Work instruction: Every line of the material below must be repeated exactly.

───

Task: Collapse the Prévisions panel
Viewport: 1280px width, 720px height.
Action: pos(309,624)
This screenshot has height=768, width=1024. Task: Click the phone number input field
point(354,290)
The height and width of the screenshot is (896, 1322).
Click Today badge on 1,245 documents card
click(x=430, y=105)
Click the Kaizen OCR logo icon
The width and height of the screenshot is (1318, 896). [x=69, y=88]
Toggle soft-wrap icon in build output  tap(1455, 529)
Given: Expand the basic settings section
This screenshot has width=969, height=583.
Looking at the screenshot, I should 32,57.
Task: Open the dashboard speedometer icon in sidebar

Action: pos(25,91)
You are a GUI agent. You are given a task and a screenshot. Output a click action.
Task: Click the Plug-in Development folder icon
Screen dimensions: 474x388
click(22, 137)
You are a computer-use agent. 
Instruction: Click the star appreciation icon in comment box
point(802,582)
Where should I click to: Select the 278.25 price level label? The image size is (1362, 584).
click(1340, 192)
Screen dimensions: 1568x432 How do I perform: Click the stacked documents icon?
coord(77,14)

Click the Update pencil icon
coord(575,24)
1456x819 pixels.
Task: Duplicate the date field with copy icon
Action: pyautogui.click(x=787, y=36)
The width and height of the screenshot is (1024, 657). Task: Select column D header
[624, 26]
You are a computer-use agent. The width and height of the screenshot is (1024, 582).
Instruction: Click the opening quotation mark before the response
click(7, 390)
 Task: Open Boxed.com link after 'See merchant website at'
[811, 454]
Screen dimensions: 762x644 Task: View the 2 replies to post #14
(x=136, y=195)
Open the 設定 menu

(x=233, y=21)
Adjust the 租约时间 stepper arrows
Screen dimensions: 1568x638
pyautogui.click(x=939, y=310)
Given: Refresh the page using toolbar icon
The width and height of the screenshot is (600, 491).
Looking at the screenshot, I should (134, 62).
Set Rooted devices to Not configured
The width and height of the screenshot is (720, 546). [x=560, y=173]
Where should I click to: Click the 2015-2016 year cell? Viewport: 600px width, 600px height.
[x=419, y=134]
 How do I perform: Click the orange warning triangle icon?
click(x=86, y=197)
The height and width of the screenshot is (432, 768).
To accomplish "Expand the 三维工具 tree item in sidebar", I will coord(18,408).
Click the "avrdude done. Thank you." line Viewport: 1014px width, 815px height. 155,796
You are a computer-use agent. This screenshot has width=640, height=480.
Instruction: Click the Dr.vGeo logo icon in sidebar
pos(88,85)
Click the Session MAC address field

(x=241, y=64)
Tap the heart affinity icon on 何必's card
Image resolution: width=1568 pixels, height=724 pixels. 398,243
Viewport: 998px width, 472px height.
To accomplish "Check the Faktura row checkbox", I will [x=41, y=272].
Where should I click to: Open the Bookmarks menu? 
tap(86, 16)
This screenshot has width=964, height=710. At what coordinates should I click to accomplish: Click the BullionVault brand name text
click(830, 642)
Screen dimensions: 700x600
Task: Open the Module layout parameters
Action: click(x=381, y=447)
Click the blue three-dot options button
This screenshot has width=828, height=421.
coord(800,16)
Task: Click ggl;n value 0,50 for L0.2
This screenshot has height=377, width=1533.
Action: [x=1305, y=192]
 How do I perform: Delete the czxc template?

───

Final answer:
Task: Collapse the Prévisions panel
Viewport: 1280px width, 720px height.
Action: pos(309,624)
This screenshot has height=768, width=1024. Task: Click the phone number input field
point(354,290)
The height and width of the screenshot is (896, 1322).
Click Today badge on 1,245 documents card
click(x=430, y=105)
Click the Kaizen OCR logo icon
The width and height of the screenshot is (1318, 896). [x=69, y=88]
Toggle soft-wrap icon in build output  tap(1455, 529)
Given: Expand the basic settings section
This screenshot has width=969, height=583.
Looking at the screenshot, I should 32,57.
Task: Open the dashboard speedometer icon in sidebar

Action: pos(25,91)
You are a GUI agent. You are given a task and a screenshot. Output a click action.
Task: Click the Plug-in Development folder icon
Screen dimensions: 474x388
click(22, 137)
You are a computer-use agent. 
Instruction: Click the star appreciation icon in comment box
point(802,582)
Where should I click to: Select the 278.25 price level label? The image size is (1362, 584).
click(1340, 192)
Screen dimensions: 1568x432 How do I perform: Click the stacked documents icon?
coord(77,14)

Click the Update pencil icon
coord(575,24)
1456x819 pixels.
Task: Duplicate the date field with copy icon
Action: pyautogui.click(x=787, y=36)
The width and height of the screenshot is (1024, 657). Task: Select column D header
[624, 26]
You are a computer-use agent. The width and height of the screenshot is (1024, 582).
Instruction: Click the opening quotation mark before the response
click(7, 390)
 Task: Open Boxed.com link after 'See merchant website at'
[811, 454]
Screen dimensions: 762x644 Task: View the 2 replies to post #14
(x=136, y=195)
Open the 設定 menu

(x=233, y=21)
Adjust the 租约时间 stepper arrows
Screen dimensions: 1568x638
pyautogui.click(x=939, y=310)
Given: Refresh the page using toolbar icon
The width and height of the screenshot is (600, 491).
Looking at the screenshot, I should (134, 62).
Set Rooted devices to Not configured
The width and height of the screenshot is (720, 546). [x=560, y=173]
Where should I click to: Click the 2015-2016 year cell? Viewport: 600px width, 600px height.
[x=419, y=134]
 How do I perform: Click the orange warning triangle icon?
click(x=86, y=197)
The height and width of the screenshot is (432, 768).
To accomplish "Expand the 三维工具 tree item in sidebar", I will coord(18,408).
Click the "avrdude done. Thank you." line Viewport: 1014px width, 815px height. 155,796
You are a computer-use agent. This screenshot has width=640, height=480.
Instruction: Click the Dr.vGeo logo icon in sidebar
pos(88,85)
Click the Session MAC address field

(x=241, y=64)
Tap the heart affinity icon on 何必's card
Image resolution: width=1568 pixels, height=724 pixels. 398,243
Viewport: 998px width, 472px height.
To accomplish "Check the Faktura row checkbox", I will [x=41, y=272].
Where should I click to: Open the Bookmarks menu? 
tap(86, 16)
This screenshot has width=964, height=710. At what coordinates should I click to accomplish: Click the BullionVault brand name text
click(830, 642)
Screen dimensions: 700x600
Task: Open the Module layout parameters
Action: click(x=381, y=447)
Click the blue three-dot options button
This screenshot has width=828, height=421.
coord(800,16)
Task: Click ggl;n value 0,50 for L0.2
This screenshot has height=377, width=1533.
Action: [x=1305, y=192]
 How do I perform: Delete the czxc template?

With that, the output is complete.